Alfonsus Boma Mahesowo, Dede Puji Setiono, Ph. D.

2026 | Skripsi | ILMU ADMINISTRASI NEGARA (MANAJEMEN DAN KEBIJAKAN PUBLIK)

Penambangan batu bara terbuka menyebabkan degradasi lanskap yang parah serta risiko sosial-ekonomi; tanpa reklamasi yang tepat, lokasi-lokasi yang ditinggalkan sering kali berubah menjadi “habitat hantu” setelah penutupan tambang. Meskipun penggunaan lahan pasca-penambangan (PMLU) bertujuan untuk restorasi, para pemangku kepentingan sering kali lebih memilih mengembalikan lahan menjadi sawah, yang sulit dilakukan karena ketidakpastian regulasi dan konflik kepentingan. Penelitian sebelumnya telah menyoroti reklamasi teknis dan keterlibatan pemangku kepentingan sebagai bidang yang terpisah, dan sedikit yang diketahui tentang cara mengintegrasikannya ke dalam strategi untuk lahan yang produktif dan dapat dimanfaatkan oleh masyarakat. Studi ini mengatasi kesenjangan ini dengan mengidentifikasi strategi pasca-penambangan berbasis nexus yang mengintegrasikan sistem air-lahan-energi-vegetasi dengan legitimasi tata kelola dan kolaborasi pemangku kepentingan. Dengan menggunakan pendekatan studi kasus kualitatif di sebuah perusahaan pertambangan di Kalimantan Timur, kami mengumpulkan 12 wawancara dengan responden dari perusahaan pertambangan, pejabat pemerintah, dan petani lokal.

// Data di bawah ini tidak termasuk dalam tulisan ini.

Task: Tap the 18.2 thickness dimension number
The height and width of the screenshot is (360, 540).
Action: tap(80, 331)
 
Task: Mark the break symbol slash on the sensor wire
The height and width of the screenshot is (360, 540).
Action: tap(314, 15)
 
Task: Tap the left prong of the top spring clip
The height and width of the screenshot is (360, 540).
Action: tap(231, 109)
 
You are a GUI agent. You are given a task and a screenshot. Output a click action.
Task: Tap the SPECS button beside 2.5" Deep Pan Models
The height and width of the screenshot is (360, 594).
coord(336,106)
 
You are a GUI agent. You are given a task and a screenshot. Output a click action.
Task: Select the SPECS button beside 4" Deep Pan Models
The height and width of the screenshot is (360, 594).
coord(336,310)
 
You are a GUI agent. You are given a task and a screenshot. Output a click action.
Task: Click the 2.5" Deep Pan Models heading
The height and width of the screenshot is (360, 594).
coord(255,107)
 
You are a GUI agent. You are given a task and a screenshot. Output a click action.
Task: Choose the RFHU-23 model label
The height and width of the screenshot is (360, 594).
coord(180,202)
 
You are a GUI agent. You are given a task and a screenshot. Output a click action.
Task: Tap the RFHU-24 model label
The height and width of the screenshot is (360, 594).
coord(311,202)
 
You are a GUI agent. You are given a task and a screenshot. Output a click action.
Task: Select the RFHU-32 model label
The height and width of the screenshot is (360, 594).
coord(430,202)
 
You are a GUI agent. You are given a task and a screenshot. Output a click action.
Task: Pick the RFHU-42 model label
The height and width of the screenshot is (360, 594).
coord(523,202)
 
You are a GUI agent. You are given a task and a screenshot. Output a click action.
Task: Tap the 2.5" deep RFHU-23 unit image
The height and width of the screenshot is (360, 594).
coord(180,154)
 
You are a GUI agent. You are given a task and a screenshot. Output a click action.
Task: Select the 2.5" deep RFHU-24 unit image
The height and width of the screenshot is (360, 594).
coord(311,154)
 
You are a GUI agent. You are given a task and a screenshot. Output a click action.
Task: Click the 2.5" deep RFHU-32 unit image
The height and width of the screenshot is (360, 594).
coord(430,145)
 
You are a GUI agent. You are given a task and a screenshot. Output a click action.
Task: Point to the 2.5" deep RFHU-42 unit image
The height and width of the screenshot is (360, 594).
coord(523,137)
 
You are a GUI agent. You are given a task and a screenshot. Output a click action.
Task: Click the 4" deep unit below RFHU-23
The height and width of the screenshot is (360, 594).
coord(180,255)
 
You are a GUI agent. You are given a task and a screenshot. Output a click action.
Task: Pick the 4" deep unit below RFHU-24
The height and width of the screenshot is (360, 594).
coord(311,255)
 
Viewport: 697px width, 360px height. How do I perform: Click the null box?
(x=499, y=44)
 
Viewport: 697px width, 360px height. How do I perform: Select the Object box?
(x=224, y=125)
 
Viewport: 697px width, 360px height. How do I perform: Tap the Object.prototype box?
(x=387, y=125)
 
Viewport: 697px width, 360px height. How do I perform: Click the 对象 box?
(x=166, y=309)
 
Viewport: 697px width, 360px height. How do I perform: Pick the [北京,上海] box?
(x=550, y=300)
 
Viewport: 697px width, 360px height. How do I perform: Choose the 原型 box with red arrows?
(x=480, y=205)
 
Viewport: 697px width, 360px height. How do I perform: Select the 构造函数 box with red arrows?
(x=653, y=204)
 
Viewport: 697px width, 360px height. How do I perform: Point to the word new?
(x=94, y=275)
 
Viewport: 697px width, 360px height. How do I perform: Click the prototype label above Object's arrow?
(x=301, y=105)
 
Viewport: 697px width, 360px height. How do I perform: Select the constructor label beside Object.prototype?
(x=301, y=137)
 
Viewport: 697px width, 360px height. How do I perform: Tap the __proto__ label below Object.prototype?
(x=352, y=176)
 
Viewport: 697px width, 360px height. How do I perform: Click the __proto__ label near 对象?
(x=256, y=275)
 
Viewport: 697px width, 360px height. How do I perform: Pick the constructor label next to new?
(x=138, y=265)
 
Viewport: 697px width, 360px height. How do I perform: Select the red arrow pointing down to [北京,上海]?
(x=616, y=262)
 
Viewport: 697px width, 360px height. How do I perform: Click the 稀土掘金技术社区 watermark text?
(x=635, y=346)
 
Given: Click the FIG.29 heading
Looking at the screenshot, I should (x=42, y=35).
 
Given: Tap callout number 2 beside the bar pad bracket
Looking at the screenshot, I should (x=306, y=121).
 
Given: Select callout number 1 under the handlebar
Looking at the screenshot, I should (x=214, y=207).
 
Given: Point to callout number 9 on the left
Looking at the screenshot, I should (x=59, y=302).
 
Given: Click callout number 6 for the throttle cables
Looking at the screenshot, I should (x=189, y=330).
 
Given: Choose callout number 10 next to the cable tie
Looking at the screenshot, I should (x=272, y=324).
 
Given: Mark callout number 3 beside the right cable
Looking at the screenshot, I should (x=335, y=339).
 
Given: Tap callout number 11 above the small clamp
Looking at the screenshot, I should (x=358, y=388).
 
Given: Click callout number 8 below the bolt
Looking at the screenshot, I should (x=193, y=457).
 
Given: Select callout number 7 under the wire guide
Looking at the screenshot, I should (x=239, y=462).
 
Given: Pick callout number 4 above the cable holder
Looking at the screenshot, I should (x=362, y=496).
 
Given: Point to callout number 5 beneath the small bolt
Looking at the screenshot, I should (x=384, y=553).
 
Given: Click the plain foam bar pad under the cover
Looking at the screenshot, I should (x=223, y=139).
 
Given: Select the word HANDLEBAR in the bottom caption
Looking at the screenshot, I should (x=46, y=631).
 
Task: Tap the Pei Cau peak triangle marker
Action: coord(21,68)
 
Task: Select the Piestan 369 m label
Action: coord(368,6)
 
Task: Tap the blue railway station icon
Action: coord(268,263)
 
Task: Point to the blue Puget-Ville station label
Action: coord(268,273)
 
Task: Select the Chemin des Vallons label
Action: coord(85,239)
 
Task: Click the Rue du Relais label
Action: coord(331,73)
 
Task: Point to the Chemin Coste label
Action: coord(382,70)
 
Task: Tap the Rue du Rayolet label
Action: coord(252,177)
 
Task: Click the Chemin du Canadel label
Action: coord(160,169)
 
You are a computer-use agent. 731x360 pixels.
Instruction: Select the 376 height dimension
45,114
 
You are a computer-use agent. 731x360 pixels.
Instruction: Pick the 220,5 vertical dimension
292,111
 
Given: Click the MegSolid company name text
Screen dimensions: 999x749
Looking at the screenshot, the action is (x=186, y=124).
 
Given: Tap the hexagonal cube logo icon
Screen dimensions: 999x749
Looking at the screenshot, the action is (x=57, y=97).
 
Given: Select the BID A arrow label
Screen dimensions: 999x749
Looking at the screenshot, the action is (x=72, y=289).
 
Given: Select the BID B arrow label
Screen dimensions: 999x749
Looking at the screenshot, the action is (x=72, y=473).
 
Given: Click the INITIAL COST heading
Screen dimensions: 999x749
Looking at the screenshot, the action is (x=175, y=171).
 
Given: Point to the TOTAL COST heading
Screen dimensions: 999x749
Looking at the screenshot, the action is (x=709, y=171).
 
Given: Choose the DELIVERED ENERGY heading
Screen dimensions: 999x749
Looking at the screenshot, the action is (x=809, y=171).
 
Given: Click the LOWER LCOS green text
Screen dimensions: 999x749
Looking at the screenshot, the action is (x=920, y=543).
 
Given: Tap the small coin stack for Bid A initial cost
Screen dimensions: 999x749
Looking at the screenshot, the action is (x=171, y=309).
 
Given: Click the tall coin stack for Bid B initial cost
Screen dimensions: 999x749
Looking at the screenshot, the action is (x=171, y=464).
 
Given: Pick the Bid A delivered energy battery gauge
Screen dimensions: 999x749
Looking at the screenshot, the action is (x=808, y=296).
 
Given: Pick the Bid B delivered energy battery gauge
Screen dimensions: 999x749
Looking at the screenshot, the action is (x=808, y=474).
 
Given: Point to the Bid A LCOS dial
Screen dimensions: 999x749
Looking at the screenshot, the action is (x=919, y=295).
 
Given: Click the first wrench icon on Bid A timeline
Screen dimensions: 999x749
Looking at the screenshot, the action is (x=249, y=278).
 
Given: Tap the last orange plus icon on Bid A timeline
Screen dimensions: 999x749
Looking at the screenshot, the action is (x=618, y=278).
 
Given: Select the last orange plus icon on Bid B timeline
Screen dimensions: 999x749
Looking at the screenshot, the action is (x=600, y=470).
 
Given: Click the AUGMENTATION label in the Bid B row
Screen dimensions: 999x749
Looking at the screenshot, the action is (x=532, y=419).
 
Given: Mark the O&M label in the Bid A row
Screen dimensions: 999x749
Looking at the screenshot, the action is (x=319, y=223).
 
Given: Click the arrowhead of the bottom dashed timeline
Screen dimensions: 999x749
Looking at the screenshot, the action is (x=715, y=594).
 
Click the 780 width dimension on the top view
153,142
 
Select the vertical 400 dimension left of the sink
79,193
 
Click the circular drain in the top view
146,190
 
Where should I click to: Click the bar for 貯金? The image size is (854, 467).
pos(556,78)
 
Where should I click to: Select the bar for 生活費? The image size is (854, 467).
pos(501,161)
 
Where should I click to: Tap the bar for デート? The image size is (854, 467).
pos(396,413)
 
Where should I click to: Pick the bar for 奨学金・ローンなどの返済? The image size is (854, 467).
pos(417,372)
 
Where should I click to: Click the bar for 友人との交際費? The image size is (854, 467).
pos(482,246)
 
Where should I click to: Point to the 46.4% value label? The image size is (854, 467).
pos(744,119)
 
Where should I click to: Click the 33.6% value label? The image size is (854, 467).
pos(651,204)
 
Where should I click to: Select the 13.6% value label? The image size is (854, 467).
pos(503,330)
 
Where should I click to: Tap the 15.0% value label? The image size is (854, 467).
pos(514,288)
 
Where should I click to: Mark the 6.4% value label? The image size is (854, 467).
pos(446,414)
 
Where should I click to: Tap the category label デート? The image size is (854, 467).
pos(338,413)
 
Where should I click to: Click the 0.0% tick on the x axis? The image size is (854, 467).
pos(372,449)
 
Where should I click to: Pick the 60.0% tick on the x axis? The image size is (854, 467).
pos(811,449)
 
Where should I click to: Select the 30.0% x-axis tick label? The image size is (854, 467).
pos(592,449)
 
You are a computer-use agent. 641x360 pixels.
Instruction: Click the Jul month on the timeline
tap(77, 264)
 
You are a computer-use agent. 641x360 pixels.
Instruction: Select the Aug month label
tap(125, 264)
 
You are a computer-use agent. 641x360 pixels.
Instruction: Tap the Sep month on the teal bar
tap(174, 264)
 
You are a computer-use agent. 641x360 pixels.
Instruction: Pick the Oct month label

Hasilnya menunjukkan bahwa pendekatan nexus membantu memfasilitasi integrasi teknis dan sosio-ekonomi, dengan hasil konkret produksi padi sebesar 4-5 ton per hektar beras mentah sambil mengatasi legitimasi dalam proses pengambilan keputusan. Temuan ini menunjukkan bahwa pendekatan berbasis nexus dapat mengubah lahan pasca-pertambangan dari sekadar kepatuhan regulasi menjadi lanskap produktif dan dapat menawarkan perspektif untuk rehabilitasi lahan dalam konteks pertambangan batubara serupa.

Open-pit coal mining causes severe landscape degradation, socio-economic risk, and without proper reclamation, abandoned sites often form “ghost habitats” after mine closure. Although post-mining land use (PMLU) seeks restoration, stakeholders often prefer returning land to paddy fields, which is difficult due to regulatory uncertainty and conflicting interests. Prior research  have highlighted technical reclamation and stakeholder engagement as separate fields and little is known on how to integrate them into a strategy for productive, community-usable land. This study addresses this gap by identifying a nexus-based post-mining strategy that integrates water-land-energy-vegetation systems with governance legitimacy and stakeholder collaboration. Employing a qualitative case study approach in a mining company in East Kalimantan, we collected 12 interviews with respondents from mining companies, government officials and local farmers. The results reveal that the nexus approach helps to enable combining technical and socio-economic integration, with tangible results of 4-5 tons paddy production per hectare of un-hulled rice while addressing legitimacy in decision-making processes. These findings demonstrate that a nexus-based approach can transform post-mining land from mere regulatory compliance into productive landscapes and may offer a lens for reclamation in similar coal mining contexts.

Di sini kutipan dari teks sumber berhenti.